Edwin Lopez sorts the money in the cash register at Frankie’s Pizza on January 12, 2022 in Miami, Florida.
Joe Raedle | Getty Images
Goldman Sachs’ chief economist said it would be difficult to sustain wage gains of 5% to 6% without causing “meaningfully high” inflation.
Jan Hatzius told CNBC on Tuesday that the pace of wage increases in the U.S. needs to slow down, as inflation heats up and becomes a central focus for the Fed and markets alike.
“I think 4% is OK. 5% to 6% is probably difficult to sustain without meaningfully higher inflation so that does need to come down,” Hatzius added.
The quarter-on-quarter annualized growth rate of wages has been running “well above” 4%, said Hatzius, who is also Goldman Sachs’ head of global investment research.
“The pace of wage gains that we’ve seen over the last couple of quarters now probably does need to slow somewhat,” he told CNBC’s “Squawk Box Asia.”
Overall, average pay in the U.S. jumped significantly in 2021 — to more than $31 an hour, a 4.7% annual increase, the U.S. Labor Department reported in early January.
Earlier this month, Goldman Sachs CEO David Solomon said “there is real wage inflation everywhere.” Compensation costs at Goldman jumped 33% to $17.7 billion for 2021, a whopping $4.4 billion increase fueled mostly by pay increases for good performance, executives said.
Meanwhile inflation is picking up with the U.S. consumer price index jumping 7% in December, the fastest rate since June 1982.
Those higher consumer prices are eating into workers’ salary increases despite their pay bumps. Effectively, the average worker got a 2.4% pay cut last year, according to seasonally adjusted data published by the Labor Department.
The United States’ six biggest banks — JPMorgan Chase, Bank of America, Citigroup, Wells Fargo, Morgan Stanley and Goldman Sachs — raised some wages in 2021 and subsequently hiked expense projections for the coming year, according to a Reuters report.
Hatzius, however, is optimistic on wage inflation coming down.

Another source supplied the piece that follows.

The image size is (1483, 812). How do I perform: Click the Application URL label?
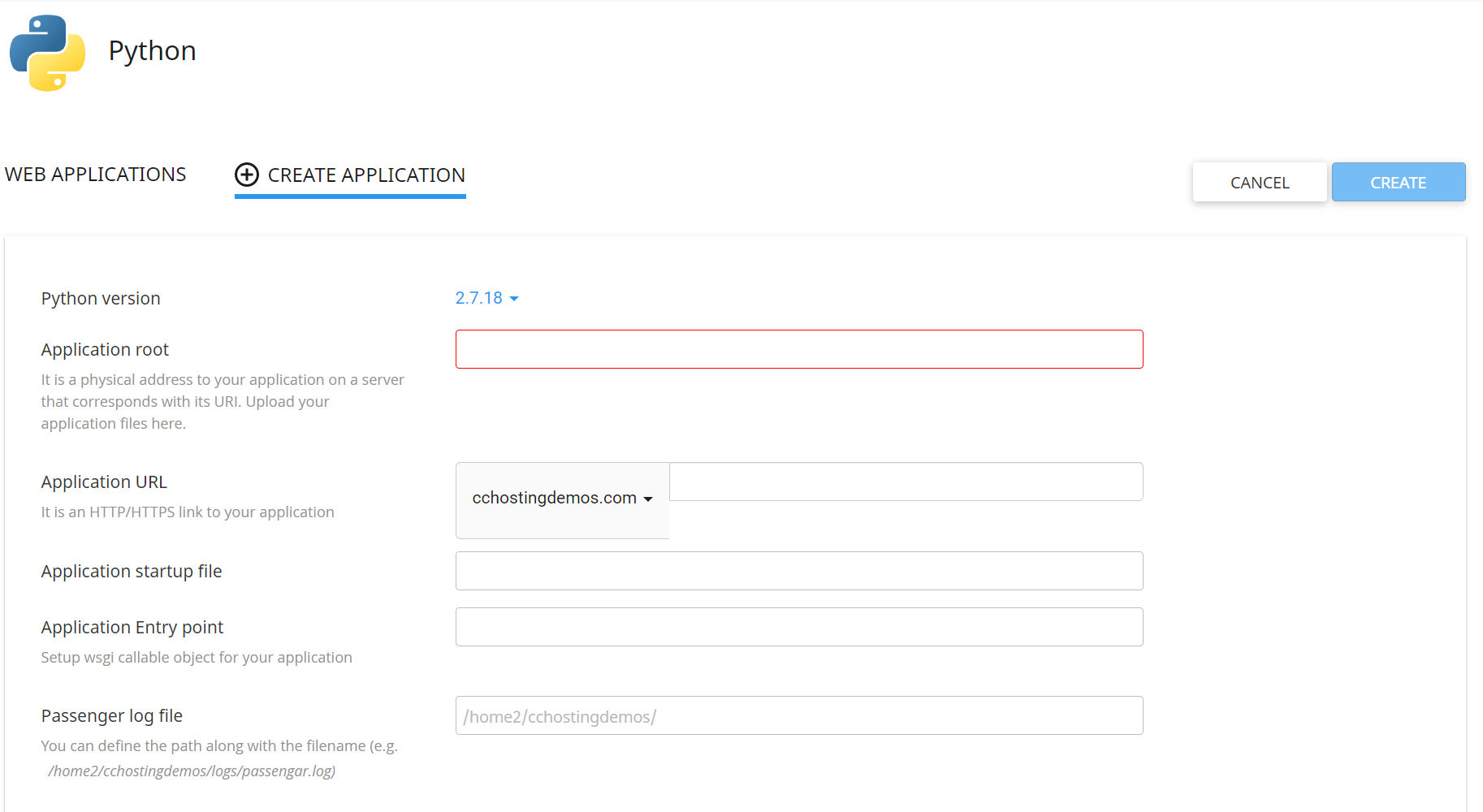[104, 482]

“I think there are some reasons to believe that probably will come down because there’s some evidence … from surveys of businesses on their expectations for wage roll, that some of these recent increases [are] more one-off, one-off retention bonuses and things that are not necessarily going to repeat,” he said. “But I think that’s an important thing to watch.”